About a month after the circuit court denied the petition, Hartman’s postconviction counsel filed a motion for reconsideration. In the interim, he had found a note written by trial counsel. It said that the “wife had clamedia [sic] ended up both had clamedia [sic],” which seemed to contradict his testimony that he was unaware of it. The circuit court denied the motion without comment.

Hartman fared no better at the Arkansas Supreme Court. See Hartman v. State, 508 S.W.3d 28, 33–34 (Ark. 2017). It refused to consider the merits of his ineffective-assistance-of-trial-counsel claim because, perhaps surprisingly, he never argued that the circuit court was wrong when it initially denied relief. See id. at 34 -2- n.4. Instead, he focused his attention on the denial of the motion for reconsideration, which the Arkansas Supreme Court dealt with in short order by relying on a procedural rule that says that “[n]o petition for rehearing shall be considered.” Ark. R. Crim. P. 37.2(d); see Hartman, 508 S.W.3d at 33–34, 34 n.4.

By filing a timely petition for a writ of habeas corpus, Hartman has now turned to federal court.
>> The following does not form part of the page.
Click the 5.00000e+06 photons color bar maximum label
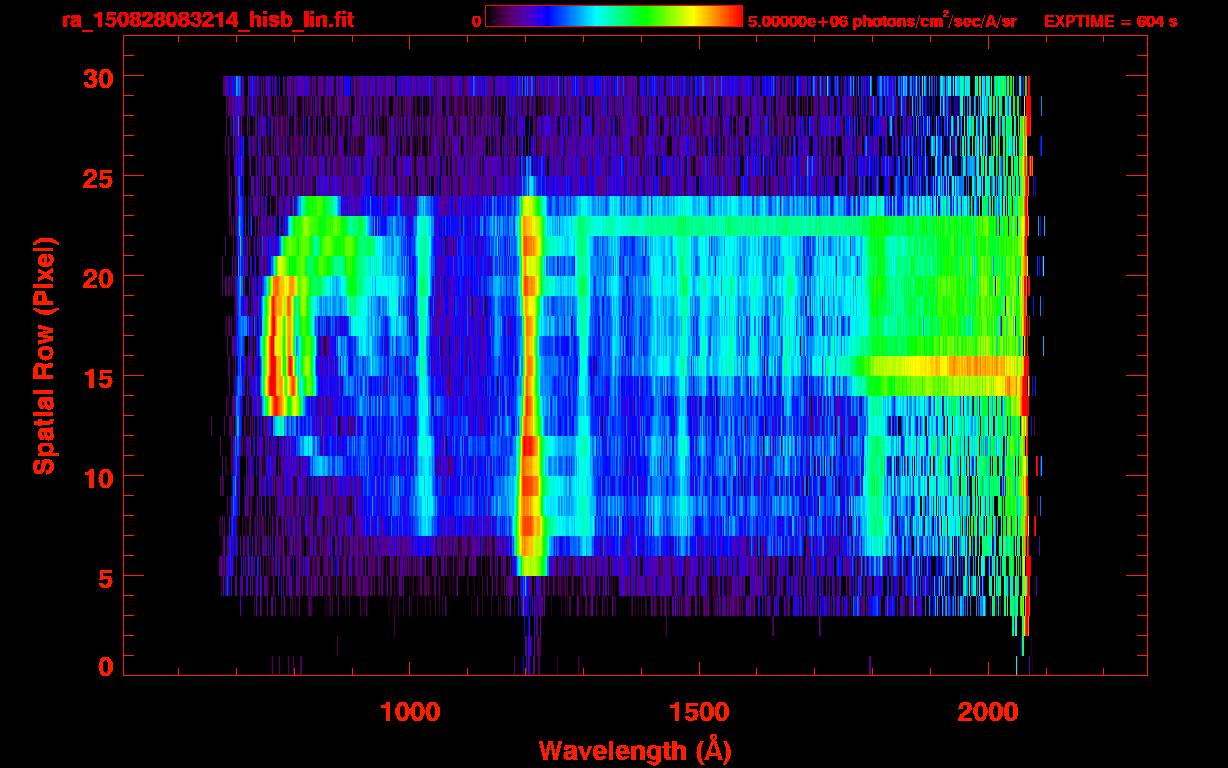Image resolution: width=1228 pixels, height=768 pixels. 881,21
See 28 U.S.C. § 2254. After hearing from witnesses at an evidentiary hearing, a magistrate judge recommended granting relief on his ineffective-assistance-of-trial-counsel claim. The district court, for its part, disagreed and denied the petition in its entirety.

II.

Hartman asks us to review the merits of his ineffective-assistance-of-trial- counsel claim even though the Arkansas Supreme Court did not. Generally speaking, “when a state court [has] declined to address a prisoner’s federal claim[] because” of “a state procedural requirement,” federal courts treat it as procedurally defaulted and will not review it either. Coleman v. Thompson, 501 U.S. 722, 729– 30 (1991); see also Martinez v. Ryan, 566 U.S. 1, 9 (2012) (explaining that the state procedural requirement must be “a nonfederal ground adequate to support the judgment” and “firmly established and consistently followed”). One exception to this general rule is when a prisoner can establish “cause for the default and actual prejudice.”2 Coleman, 501 U.S. at 750.
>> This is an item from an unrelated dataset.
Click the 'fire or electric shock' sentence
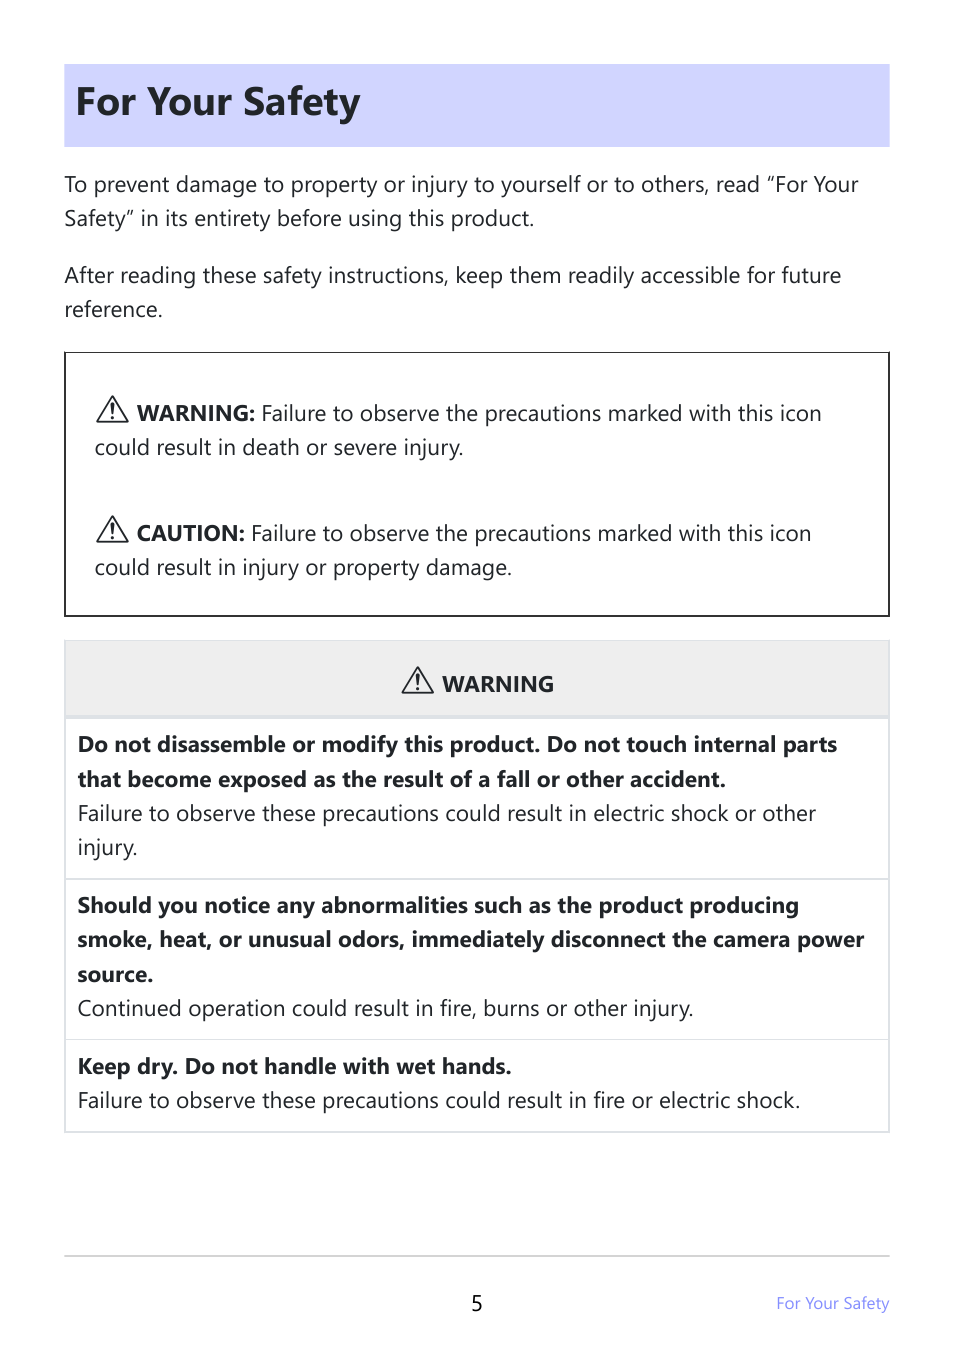This screenshot has width=954, height=1354. (x=439, y=1101)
2 Hartman does not ask us to apply another exception, which allows us to correct “a fundamental miscarriage of justice.” Coleman, 501 U.S. at 750; see Twin Cities Galleries, LLC v. Media Arts Grp., Inc., 476 F.3d 598, 602 n.1 (8th Cir. 2007) (explaining that arguments “raised for the first time at oral argument” are “waived”). Even if he had, however, he has not established that “no reasonable juror would have found [him] guilty.” Thomas v. Payne, 960 F.3d 465, 473 (8th Cir. 2020) (alteration in original) (quoting Schlup v. Delo, 513 U.S. 298, 327 (1995)). -3- There is no serious dispute that Hartman procedurally defaulted his ineffective-assistance-of-trial-counsel claim. See id. at 729–30. Instead, he tries to resurrect it on federal habeas review through the cause-and-prejudice exception. Id. at 750. The cause, he says, is that postconviction counsel was ineffective for failing to find the note earlier so that he could impeach trial counsel with it during the evidentiary hearing in state court. If the argument sounds complicated, it is.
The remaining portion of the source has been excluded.